C’est une simple aspiration, justifiée, à un mieux-être. L’offre commerciale s’est adaptée aux revenus des Algériens, grâce à l’arrivée massive de voitures à bas prix, qui explique le succès des véhicules du genre « Marutti », mais grâce aussi à l’explosion du crédit qui a pris une ampleur exceptionnelle en quelques années.
Mais derrière cette évolution majeure dans l’utilisation de l’argent des Algériens, il y a des phénomènes économiques de fonds qui s’installent dans le pays, et qui suscitent une vive inquiétude. Ils ne sont pas liés uniquement à l’automobile, mais à l’ensemble des produits destinés aux ménages, qu’ils s’agissent de l’électroménager ou des offres touristiques. On assiste en effet à une utilisation massive de l’épargne nationale pour le financement de produits étrangers, le marché algérien se résignant de plus en plus à la consommation. Pour l’automobile, on est passé à des importations qui atteignent le seuil de 200.000 véhicules, représentant deux milliards de dollars par an, contre une production nulle. Et il n’y aucun projet viable d’industrie automobile à l’horizon. A terme, avec l’arrivée massive des véhicules chinois et indiens à bas prix, il ne sera plus possible d’envisager d’entrer dans ce créneau. L’Algérie devient définitivement non compétitive, ne possédant ni le management, ni l’organisation, ni les réseaux commerciaux, ni, surtout, politique, économique ou industrielle.

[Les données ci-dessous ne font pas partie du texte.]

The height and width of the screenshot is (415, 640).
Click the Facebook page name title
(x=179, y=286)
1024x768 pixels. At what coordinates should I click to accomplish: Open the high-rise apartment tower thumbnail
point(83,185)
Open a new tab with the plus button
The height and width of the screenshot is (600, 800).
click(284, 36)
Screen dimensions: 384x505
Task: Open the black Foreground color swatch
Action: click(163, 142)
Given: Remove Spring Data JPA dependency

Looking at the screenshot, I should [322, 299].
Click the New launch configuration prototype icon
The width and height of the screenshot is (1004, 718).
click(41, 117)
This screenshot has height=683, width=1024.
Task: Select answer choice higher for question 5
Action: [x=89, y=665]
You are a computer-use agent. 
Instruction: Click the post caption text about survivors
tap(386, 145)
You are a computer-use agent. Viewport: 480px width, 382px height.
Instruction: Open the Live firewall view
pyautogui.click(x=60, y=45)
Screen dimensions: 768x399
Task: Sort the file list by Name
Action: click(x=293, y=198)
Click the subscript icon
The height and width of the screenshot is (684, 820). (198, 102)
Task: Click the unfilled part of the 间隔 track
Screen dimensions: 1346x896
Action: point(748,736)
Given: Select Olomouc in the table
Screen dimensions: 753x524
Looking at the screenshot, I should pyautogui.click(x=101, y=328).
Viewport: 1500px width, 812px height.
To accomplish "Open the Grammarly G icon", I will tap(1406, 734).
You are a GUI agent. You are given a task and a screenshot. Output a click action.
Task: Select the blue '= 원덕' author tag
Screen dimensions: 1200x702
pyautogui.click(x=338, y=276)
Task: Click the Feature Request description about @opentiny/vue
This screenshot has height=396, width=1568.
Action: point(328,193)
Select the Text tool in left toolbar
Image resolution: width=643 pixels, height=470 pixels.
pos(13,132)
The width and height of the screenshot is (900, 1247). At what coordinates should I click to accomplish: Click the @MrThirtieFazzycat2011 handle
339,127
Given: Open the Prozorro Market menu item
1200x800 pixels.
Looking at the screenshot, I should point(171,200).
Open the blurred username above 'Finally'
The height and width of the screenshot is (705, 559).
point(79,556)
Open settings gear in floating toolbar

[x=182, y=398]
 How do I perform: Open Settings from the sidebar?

Entre-temps, le système de consommation mis en place permet à ces entreprises étrangères de drainer une part croissante de l’épargne des particuliers. Ceux-ci, en achetant à crédit, hypothéquent librement leurs revenus sur plusieurs années. Entre le véhicule, le téléphone portable, l’électroménager, le consommateur trouve suffisamment de débouchés pour dépenser une partie croissante de ce qui pourrait constituer son épargne. Autant d’argent en moins consacré à l’investissement. Le crédit, fourni par des banques algériennes, ou installées en Algérie, sert ainsi à financer les constructeurs et fabricants, qui trouvent l’argent nécessaire pour maintenir ou améliorer leur cadence de production. Même si le marché algérien reste marginal dans la production des géants de l’automobile, par exemple, il n’en représente pas moins ces petits pourcentages qui permettent d’afficher un ou deux points d’augmentation de la production. Mais le résultat final est un transfert massif de l’épargne des Algériens vers l’étranger. Cette épargne derrière laquelle courent, ailleurs, toutes les banques du monde, est désormais structurellement contrôlée par des opérateurs se trouvant hors du pays. Dans certains secteurs, comme la téléphonie mobile, elle touche toutes les catégories sociales et toutes les catégories d’âge. En envoyant un SMS, un adolescent devient lui aussi une cible et un acteur, qui contribue à transférer de la petite monnaie vers une entreprise étrangère. Mais quand cent millions de SMS sont transmis en un week-end, cela devient une fortune.
Ce mouvement de transfert massif de l’épargne et des revenus du pays de manière générale, risque de s’amplifier durant les prochaines années, sous l’effet conjugué de quatre grands facteurs. En premier lieu, de nouvelles habitudes de consommation se sont installées dans le pays, et leur marge de progression reste importante. Ensuite, les fournisseurs de crédits et de produits y ont trouvé des facilités telles qu’ils exerceront les pressions nécessaires pour les maintenir et les renforcer. En troisième lieu, aucune alternative pour favoriser l’émergence d’une production nationale n’est en vue. Enfin, assis sur une solide réserve de devises, le pouvoir semble avoir définitivement abandonné l’idée d’influer sur l’évolution de l’économie du pays. Il a opté pour la voie la plus facile, celle d’accorder toutes les facilités nécessaires pour les importations massives.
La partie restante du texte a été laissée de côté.